Después de equipararse a costa del hermano mayor salieron esa misma semana a Pucallpa. 

Ingeniosamente el hermano, con su necesidad de sobreprotección familiar, les ofreció unos jabones, champús, acondicionadores y cremas, productos que había recolectado en alguno de sus trabajos como coach profesional de famosos en hoteles de lujo.  

El paisa se indignó del ofrecimiento de aquel detalle, pero ella aceptó las cosas argumentando que algún momento serían útiles en el viaje, aunque involucrara mayor peso en el equipaje. Le dio tiempo, incluso, de hacer una broma nefasta sobre Cuba.   

Se despidieron en la terminal y al cabo de unas horas, ya estaban en el embarcadero de Pucallpa.  

Ese lugar daba la impresión de otra realidad, una dimensión desconocida.  

El bullicio, los olores, el calor húmedo; casi insoportable, el fresco del aire tibio y los alientos impregnados de los comerciantes de la costa.   

Preguntando los precios para llegar a la isla de Iquitos, se dieron cuenta que oscilaban en $300 soles por persona. 

No contaban con ese presupuesto.  

Pero la convicción lo podía pagar.  

Después de una larga conversación con el vocero de los viajes, el marinero, cuál azafata gritando con la panza morena a la intemperie, les indicó los destinos y las señales de navegación.  

Entre comerciantes, nativos, marineros, familias numerosas y misioneros, verificaron los pocos soles que llevaban en el bolsillo. 

No les alcanzaba para cubrir el gasto de ambos. Pero como la pasión y la intriga lo puedes casi todo. Pactaron con el capitán del barco de carga pagar 450 soles por ambos con la condición de dejar de comisión un charango maulincho boliviano, que les había costado mucho tiempo conseguir, y un dispositivo móvil versión Ericsson (temática lucha libre) que nunca habían usado, pero para el capitán resultaba valioso.   

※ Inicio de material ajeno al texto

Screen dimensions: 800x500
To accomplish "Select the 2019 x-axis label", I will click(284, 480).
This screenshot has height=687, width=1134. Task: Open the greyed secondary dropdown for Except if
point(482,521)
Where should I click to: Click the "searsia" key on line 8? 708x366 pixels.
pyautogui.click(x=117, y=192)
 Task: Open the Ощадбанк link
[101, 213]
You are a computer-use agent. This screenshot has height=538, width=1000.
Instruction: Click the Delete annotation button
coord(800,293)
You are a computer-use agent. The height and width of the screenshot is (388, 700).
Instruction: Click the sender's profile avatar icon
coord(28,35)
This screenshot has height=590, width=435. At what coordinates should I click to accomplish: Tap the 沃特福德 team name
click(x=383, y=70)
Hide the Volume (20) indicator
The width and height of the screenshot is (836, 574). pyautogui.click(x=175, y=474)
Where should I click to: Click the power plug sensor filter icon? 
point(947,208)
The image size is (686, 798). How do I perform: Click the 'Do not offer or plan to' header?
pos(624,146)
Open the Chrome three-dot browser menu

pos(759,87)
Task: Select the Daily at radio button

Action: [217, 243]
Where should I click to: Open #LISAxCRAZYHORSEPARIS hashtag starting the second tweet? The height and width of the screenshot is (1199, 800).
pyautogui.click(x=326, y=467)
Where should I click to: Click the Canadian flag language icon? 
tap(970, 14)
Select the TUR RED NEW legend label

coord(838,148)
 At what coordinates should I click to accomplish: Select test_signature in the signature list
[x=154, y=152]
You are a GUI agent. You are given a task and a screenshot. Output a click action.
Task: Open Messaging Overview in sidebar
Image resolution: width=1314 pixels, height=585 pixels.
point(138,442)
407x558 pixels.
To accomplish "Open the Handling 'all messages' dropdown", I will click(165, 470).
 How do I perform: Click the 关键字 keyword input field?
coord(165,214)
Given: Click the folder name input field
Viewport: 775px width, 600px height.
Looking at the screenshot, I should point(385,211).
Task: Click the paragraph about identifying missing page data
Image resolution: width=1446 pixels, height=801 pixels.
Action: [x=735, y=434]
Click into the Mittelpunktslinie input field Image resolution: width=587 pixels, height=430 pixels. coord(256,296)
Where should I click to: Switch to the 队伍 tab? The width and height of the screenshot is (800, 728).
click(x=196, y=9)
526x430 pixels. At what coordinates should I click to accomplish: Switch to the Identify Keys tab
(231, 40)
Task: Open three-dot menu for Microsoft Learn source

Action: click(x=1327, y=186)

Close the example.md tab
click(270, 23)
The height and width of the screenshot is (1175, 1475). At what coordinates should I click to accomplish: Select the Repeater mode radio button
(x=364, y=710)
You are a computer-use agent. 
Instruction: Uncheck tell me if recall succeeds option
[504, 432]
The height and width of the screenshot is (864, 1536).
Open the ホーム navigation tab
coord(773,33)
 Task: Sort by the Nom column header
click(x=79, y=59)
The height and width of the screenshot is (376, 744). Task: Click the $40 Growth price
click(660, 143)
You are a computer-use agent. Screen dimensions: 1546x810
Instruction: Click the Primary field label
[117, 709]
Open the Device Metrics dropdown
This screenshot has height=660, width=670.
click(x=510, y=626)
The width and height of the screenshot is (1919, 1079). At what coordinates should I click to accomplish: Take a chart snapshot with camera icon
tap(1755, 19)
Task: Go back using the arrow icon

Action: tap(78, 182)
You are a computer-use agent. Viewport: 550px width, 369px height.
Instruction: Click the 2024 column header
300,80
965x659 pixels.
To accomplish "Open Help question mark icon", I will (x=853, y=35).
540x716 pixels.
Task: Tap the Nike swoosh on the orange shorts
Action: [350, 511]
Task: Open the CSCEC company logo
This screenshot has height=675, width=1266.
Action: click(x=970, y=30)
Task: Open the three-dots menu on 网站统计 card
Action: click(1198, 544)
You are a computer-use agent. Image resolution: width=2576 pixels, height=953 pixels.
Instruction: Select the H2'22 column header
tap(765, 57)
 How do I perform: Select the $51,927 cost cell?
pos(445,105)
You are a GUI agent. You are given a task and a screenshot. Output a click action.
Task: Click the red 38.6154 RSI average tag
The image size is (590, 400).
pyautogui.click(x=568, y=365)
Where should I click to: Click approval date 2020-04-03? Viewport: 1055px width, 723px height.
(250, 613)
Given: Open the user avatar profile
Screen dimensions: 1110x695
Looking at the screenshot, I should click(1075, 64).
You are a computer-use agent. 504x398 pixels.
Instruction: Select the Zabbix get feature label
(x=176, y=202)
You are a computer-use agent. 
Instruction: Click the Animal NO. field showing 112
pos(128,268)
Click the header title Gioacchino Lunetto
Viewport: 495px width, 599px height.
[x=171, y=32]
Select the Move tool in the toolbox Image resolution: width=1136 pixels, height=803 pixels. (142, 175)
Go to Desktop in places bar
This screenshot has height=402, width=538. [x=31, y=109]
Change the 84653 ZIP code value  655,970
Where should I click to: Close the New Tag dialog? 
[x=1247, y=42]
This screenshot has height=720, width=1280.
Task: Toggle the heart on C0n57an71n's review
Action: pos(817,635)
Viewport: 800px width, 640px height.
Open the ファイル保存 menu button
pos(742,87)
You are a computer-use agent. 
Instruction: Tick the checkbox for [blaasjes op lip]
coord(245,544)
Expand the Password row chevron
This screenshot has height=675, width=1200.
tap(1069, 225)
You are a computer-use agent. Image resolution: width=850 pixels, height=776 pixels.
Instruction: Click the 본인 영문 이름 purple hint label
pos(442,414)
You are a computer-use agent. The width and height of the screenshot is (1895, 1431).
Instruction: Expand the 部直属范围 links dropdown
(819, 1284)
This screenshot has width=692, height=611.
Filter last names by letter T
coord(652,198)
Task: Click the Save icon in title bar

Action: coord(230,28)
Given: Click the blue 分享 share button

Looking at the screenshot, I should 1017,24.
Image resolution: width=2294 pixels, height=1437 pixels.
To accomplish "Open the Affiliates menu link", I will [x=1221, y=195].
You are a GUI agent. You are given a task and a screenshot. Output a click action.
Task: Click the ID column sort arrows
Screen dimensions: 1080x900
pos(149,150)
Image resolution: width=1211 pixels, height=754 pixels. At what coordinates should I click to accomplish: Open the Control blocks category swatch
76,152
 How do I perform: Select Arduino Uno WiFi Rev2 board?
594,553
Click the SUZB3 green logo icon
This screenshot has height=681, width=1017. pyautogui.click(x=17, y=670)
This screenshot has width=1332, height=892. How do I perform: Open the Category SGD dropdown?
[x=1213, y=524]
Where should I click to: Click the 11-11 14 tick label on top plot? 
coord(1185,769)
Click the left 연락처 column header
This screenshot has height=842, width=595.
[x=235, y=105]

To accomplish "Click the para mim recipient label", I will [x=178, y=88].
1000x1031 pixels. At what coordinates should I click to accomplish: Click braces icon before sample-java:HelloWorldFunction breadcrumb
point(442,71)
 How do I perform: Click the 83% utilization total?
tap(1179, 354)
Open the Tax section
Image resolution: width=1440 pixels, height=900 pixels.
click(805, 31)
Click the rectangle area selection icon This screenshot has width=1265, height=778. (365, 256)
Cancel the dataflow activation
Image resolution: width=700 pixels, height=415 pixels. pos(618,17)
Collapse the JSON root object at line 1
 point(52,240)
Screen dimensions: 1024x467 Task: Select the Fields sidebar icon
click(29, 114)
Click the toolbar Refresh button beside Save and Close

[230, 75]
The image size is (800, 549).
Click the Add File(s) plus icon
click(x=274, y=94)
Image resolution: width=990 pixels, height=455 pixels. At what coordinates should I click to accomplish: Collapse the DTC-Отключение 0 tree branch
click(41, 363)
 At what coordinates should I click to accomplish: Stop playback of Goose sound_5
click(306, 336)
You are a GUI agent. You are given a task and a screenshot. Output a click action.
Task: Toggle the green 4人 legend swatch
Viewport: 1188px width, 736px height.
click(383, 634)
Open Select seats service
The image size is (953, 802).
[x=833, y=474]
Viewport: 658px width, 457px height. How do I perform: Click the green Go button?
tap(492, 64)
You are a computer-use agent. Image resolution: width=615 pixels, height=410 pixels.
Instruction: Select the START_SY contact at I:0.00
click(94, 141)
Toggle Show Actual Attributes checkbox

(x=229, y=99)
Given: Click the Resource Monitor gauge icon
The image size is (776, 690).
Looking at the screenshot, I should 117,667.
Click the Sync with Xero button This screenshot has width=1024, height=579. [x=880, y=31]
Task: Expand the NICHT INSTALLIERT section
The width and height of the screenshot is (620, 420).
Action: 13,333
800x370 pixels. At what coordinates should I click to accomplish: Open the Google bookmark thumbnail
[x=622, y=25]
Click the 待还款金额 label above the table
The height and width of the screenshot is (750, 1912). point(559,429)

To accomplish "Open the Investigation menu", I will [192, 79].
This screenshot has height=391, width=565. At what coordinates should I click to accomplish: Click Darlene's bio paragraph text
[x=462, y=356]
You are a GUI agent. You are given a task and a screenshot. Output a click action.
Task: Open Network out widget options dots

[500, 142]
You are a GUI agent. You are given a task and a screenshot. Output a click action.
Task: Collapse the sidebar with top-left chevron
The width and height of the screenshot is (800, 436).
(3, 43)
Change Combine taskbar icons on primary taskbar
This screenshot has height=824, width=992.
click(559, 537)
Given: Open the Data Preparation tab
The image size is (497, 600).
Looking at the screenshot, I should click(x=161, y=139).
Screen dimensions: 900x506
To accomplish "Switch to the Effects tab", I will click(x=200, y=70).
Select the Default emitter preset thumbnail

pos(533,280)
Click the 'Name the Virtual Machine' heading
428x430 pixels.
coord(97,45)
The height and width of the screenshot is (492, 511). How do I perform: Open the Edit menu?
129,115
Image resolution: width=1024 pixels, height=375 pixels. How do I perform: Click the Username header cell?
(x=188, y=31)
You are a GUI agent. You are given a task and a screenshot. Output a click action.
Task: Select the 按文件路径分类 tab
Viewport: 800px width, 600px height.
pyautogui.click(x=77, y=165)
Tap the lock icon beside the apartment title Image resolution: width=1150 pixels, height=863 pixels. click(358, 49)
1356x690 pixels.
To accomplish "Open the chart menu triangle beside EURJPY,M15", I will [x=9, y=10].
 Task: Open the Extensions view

Antes de abordar al barco de carga, el capitán les confesó que debido a que la marea estaría muy baja los próximos 15 días, si lograban completar durante el viaje los 600 soles les podría devolver las cosas. Y que tenían que conseguir forzosamente hamacas para viajar.  

Compraron un par de hamacas y abordaron pensativos mientas esperaban la partida.  

La espera duró más de dos horas. Durante ese tiempo la mente de ella y sus pensamientos resultaban inquietantes, temerosos, emocionantes y peligrosos como todo lo que salía de la boca de ese hombre. 

Pero ingresaron una tarde de junio de 2011, a las 22:00 horas, después de que se llenó el barco de viajeros y de que subieran toneladas de carga a las bodegas del gran barco más amazónico qué titánico.